Rick Ross performs at the Verizon Wireless Amphitheater in Irvine. The… (Allen J. Schaben / Los Angeles…)
Rick Ross' two seizures aboard two different airplanes within hours of one another has had many around Ross voicing concern for the Teflon Don's health.
The rapper, on his way to perform at a gig with the University of Memphis basketball team, suffered a seizure on Friday morning, forcing the Delta flight he was on to make an emergency landing in Fort Lauderdale, Fla. He received medical attention at a hospital there, and backers insisted he was fine. Ross said he would be keeping the night's interstate engagement and even posted a video of himself on Twitter on board a private jet headed for Tennessee.

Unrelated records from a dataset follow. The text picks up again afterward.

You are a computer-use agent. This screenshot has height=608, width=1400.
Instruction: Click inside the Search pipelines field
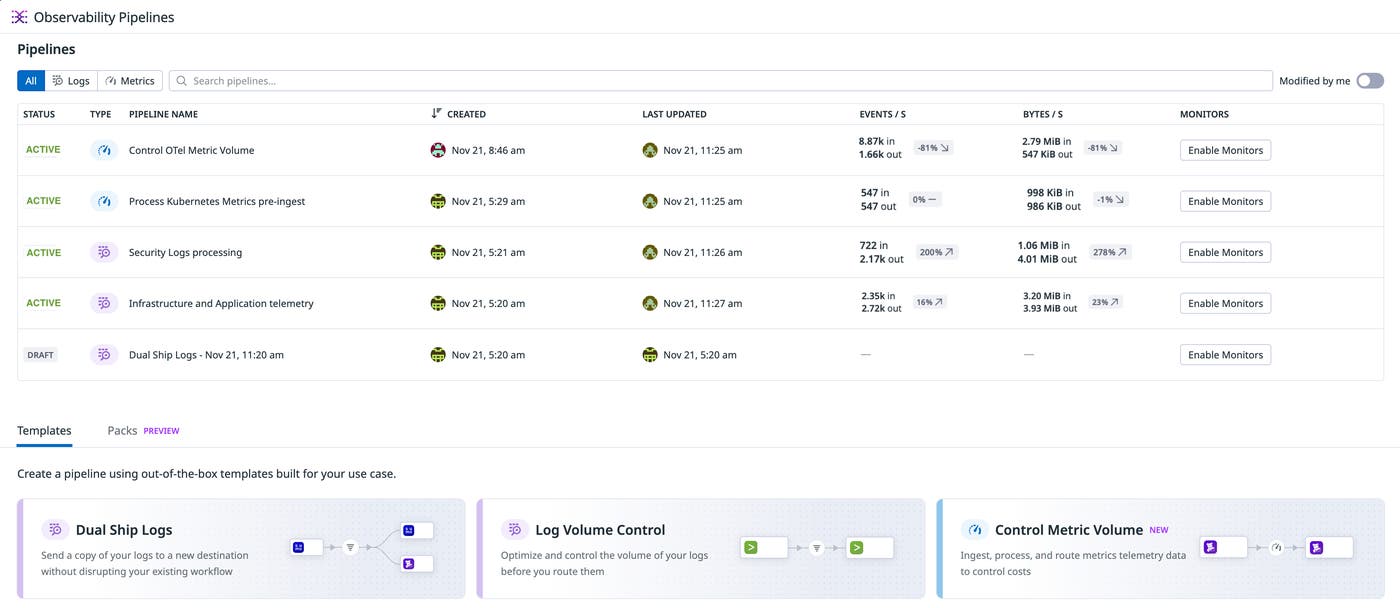click(x=400, y=80)
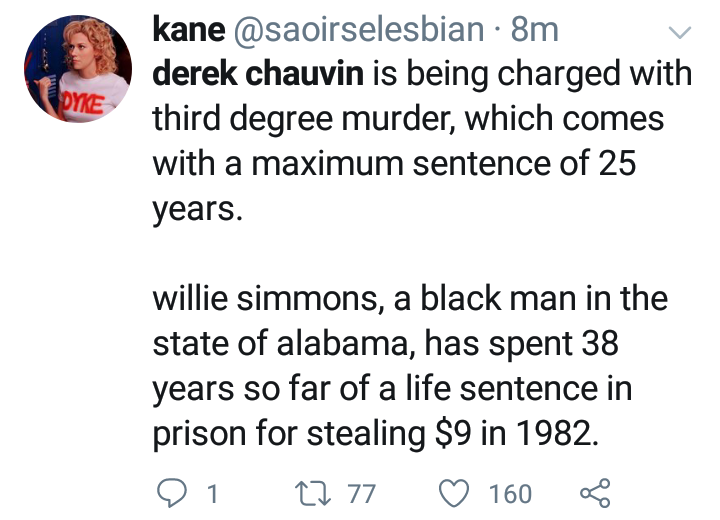Image resolution: width=720 pixels, height=520 pixels.
Task: Click the like count "160"
Action: pyautogui.click(x=510, y=493)
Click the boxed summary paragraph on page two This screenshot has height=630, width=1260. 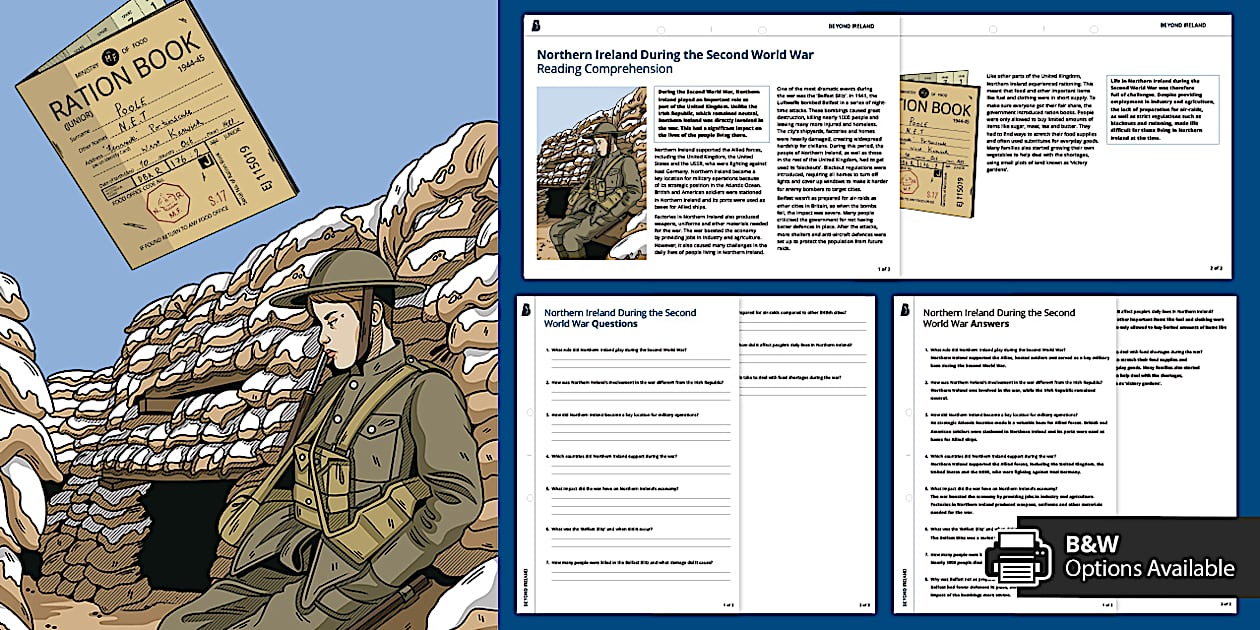coord(1162,110)

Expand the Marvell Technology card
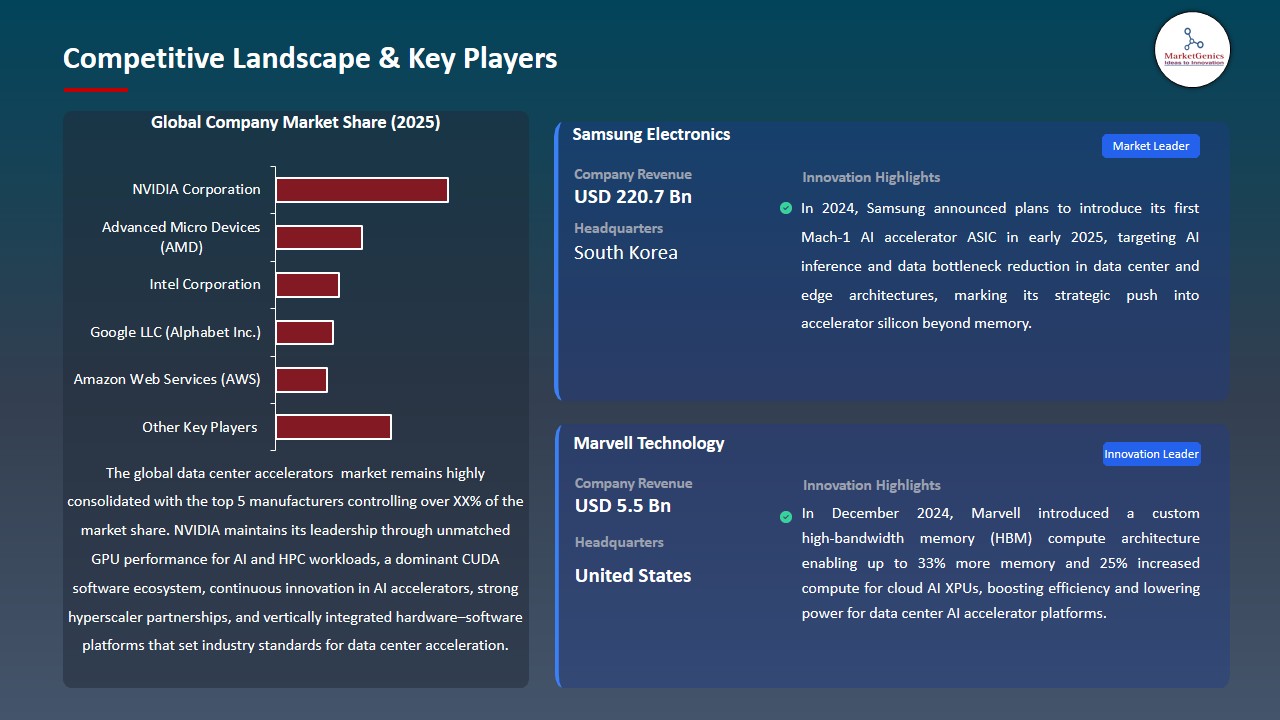pos(890,555)
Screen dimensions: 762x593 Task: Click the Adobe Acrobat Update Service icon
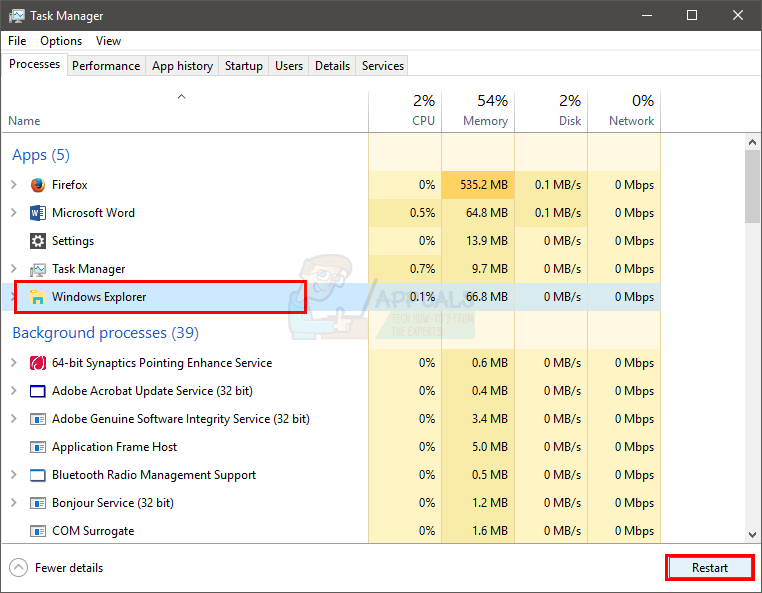(x=38, y=391)
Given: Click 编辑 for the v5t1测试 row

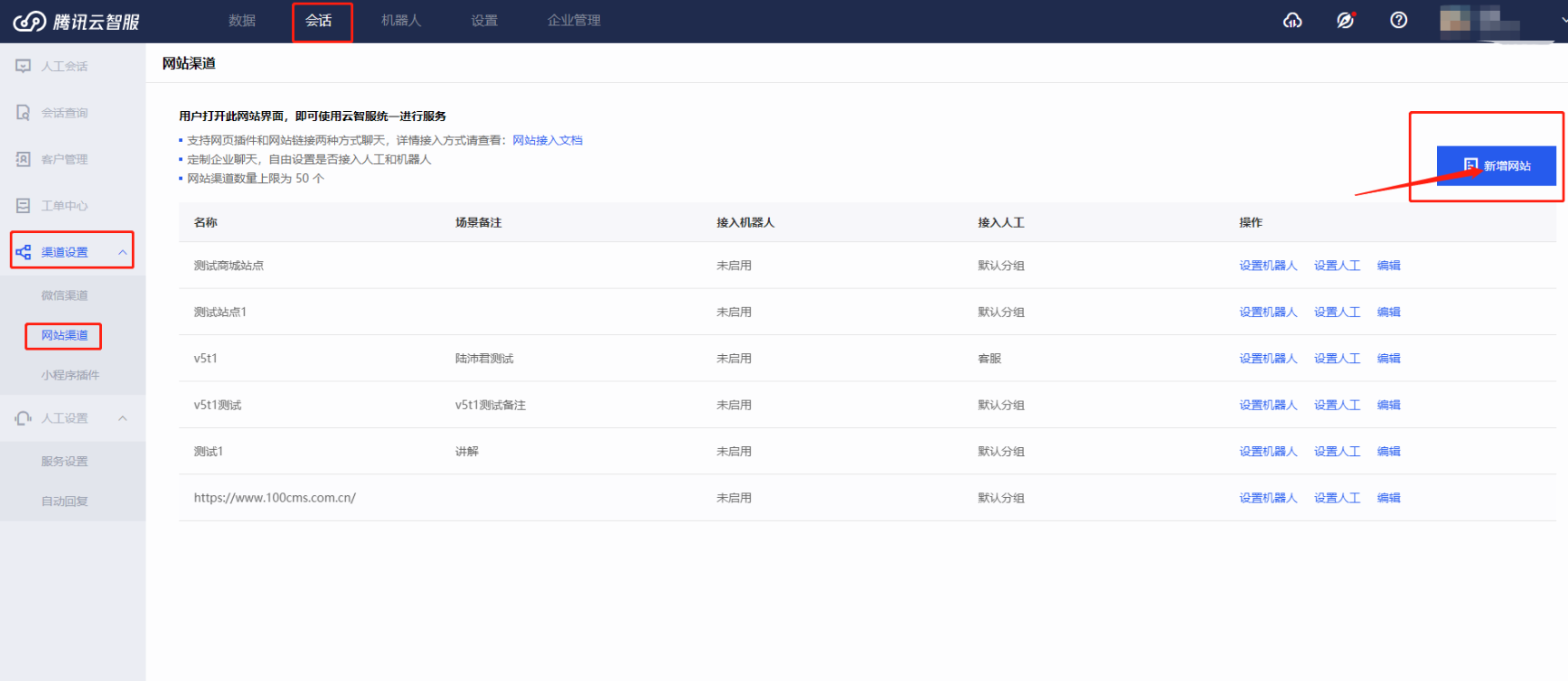Looking at the screenshot, I should point(1388,405).
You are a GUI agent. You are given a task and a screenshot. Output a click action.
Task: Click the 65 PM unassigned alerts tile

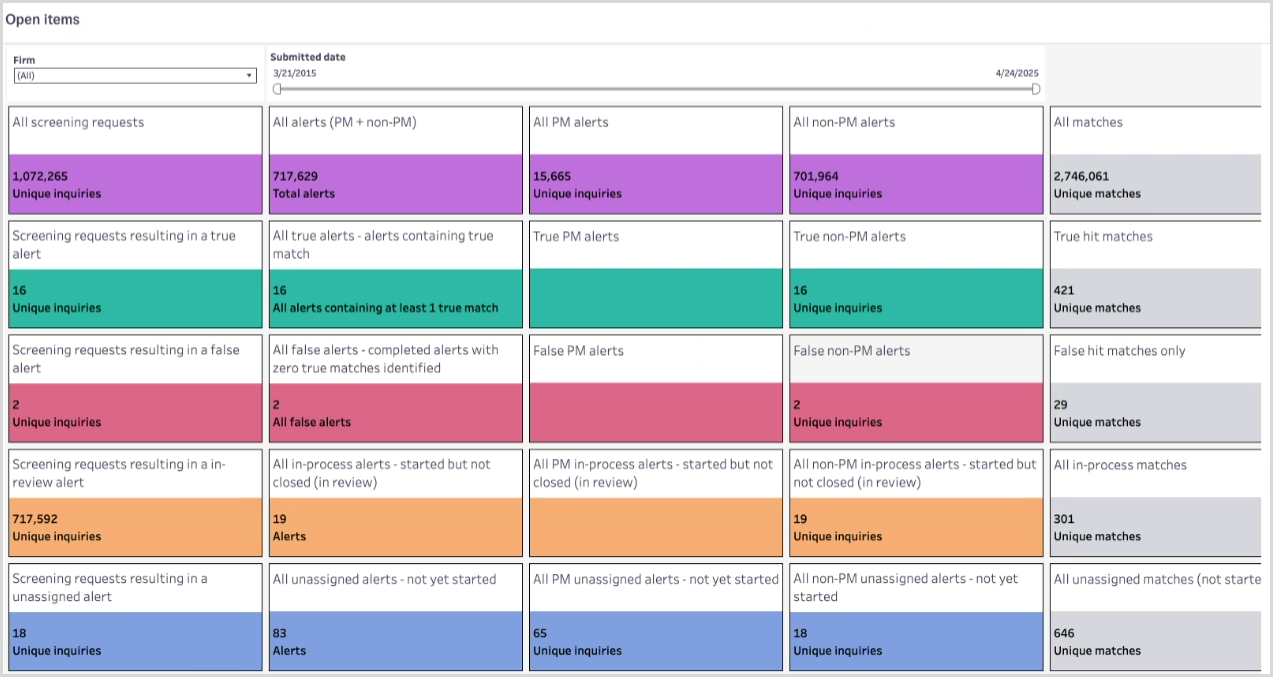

But Ross reportedly suffered yet another seizure on the second flight. The rapper was reportedly rushed to an emergency room in Birmingham, Ala., and did not make it to the concert.
It's unclear what could have brought on the two seizures. If Ross suffered what's known as a grand mal seizure, which is due to abnormal neuron activity in the brain, it could have been caused by any number of factors.
Grand mal seizures can be triggered by (among other things) traumatic head injuries; strokes; infections, such as meningitis; using or withdrawing from drugs or alcohol; or very low blood levels of glucose, sodium, calcium or magnesium, according to the Mayo Clinic. They're often (but not always) associated with epilepsy.
Some studies have tried to explore the link between flying on airplanes and having seizures, but, according to one 2006 paper published in the journal Seizure, "seizures were significantly more common after flying. ... No seizures were reported as occurring during flight."